My Take: AI Layoffs Are a Choice, Not Destiny
Published: 01 Mar 2026 15:30
Jack Dorsey recently announced major layoffs at Block as part of the company's AI-driven restructuring in one of his X posts: https://x.com/jack/status/2027129697092731343.
Then I read a LinkedIn post reacting to that announcement. One line stood out:
We can't put the genie back in the bottle.
I disagree with that framing.
When we use the "genie" metaphor, we frame AI like a supernatural force that appeared out of nowhere, took over the planet, and left us powerless. That is the opposite of reality.
AI is not a genie. It is not magic. It is not fate.

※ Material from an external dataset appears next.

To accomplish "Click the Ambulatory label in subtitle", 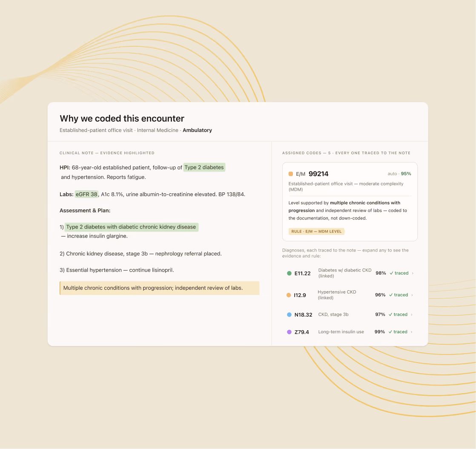I will 197,130.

It is technology built, deployed, and governed by people.
We control it, and we decide how to use it.
When we describe AI as an unstoppable force, we quietly remove human agency from the conversation. That makes harsh outcomes look inevitable when they are usually the result of deliberate business decisions.
"Inevitable" Is Doing Too Much Work
The narrative often sounds like this:
- AI exists.
- Therefore job losses are unavoidable.
- Therefore no one is responsible.
That logic is convenient, especially for organizations that benefit from faster execution and lower costs. If layoffs are "just the future," then no one has to answer hard questions about timing, transition plans, or leadership accountability.

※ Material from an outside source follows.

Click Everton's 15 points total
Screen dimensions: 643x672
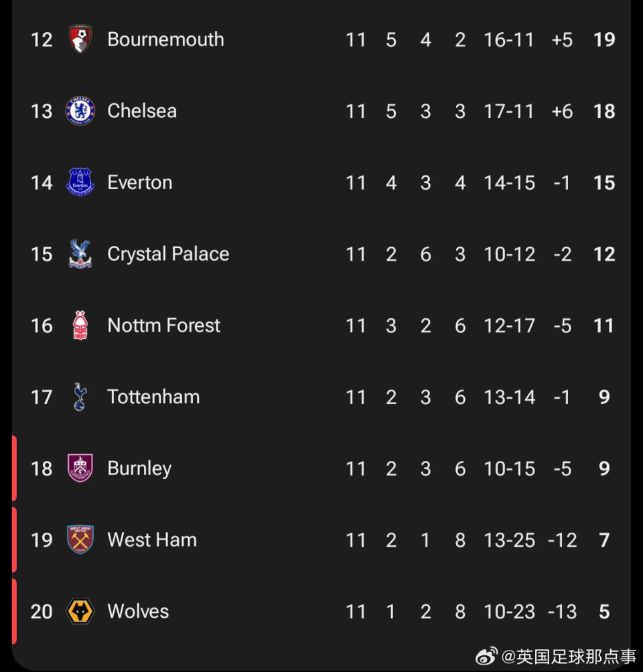[x=603, y=182]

But those are exactly the questions that matter.
Automation Is Not New. This Wave Is Different in Reach.
We have automated work for decades. The difference now is scope:
- AI is moving from repetitive tasks into knowledge work.
- It affects not only output volume, but decision-making roles.
- The speed of deployment can outpace social adaptation.
That does not make AI evil. It makes governance urgent.
What Is Actually Happening
Let's call it plainly: many firms are making a capital allocation decision.
They are investing in systems that reduce labor needs, improve margins, and concentrate productivity in smaller teams. That is rational from a narrow P&L perspective. But it is still a choice, not a law of physics.
If leadership can choose how aggressively to automate, they can also choose:
- how to reskill people before displacement,
- how to reinvest productivity gains into new roles and capabilities,
- how to sequence rollout to avoid avoidable shock,
- and how to treat workers as stakeholders rather than expendable inputs.
The Real Cognitive Dissonance
A lot of us feel both of these things at once:
- excitement about what AI can build,
- concern about what AI deployment is doing to people.
That tension is not hypocrisy. It is moral clarity.
The wrong response is to deny either side: not blind acceleration, and not pretending we can freeze progress forever.
Final Thought
Saying "the genie is out of the bottle" sounds neutral, but it quietly implies we are passengers.
We are not passengers.
We are the designers of these systems, the operators of these companies, and the leaders setting the guardrails for adoption.
AI can absolutely increase human prosperity. But only if we stop treating outcomes as destiny and start treating AI adoption as a strategic choice with real accountability.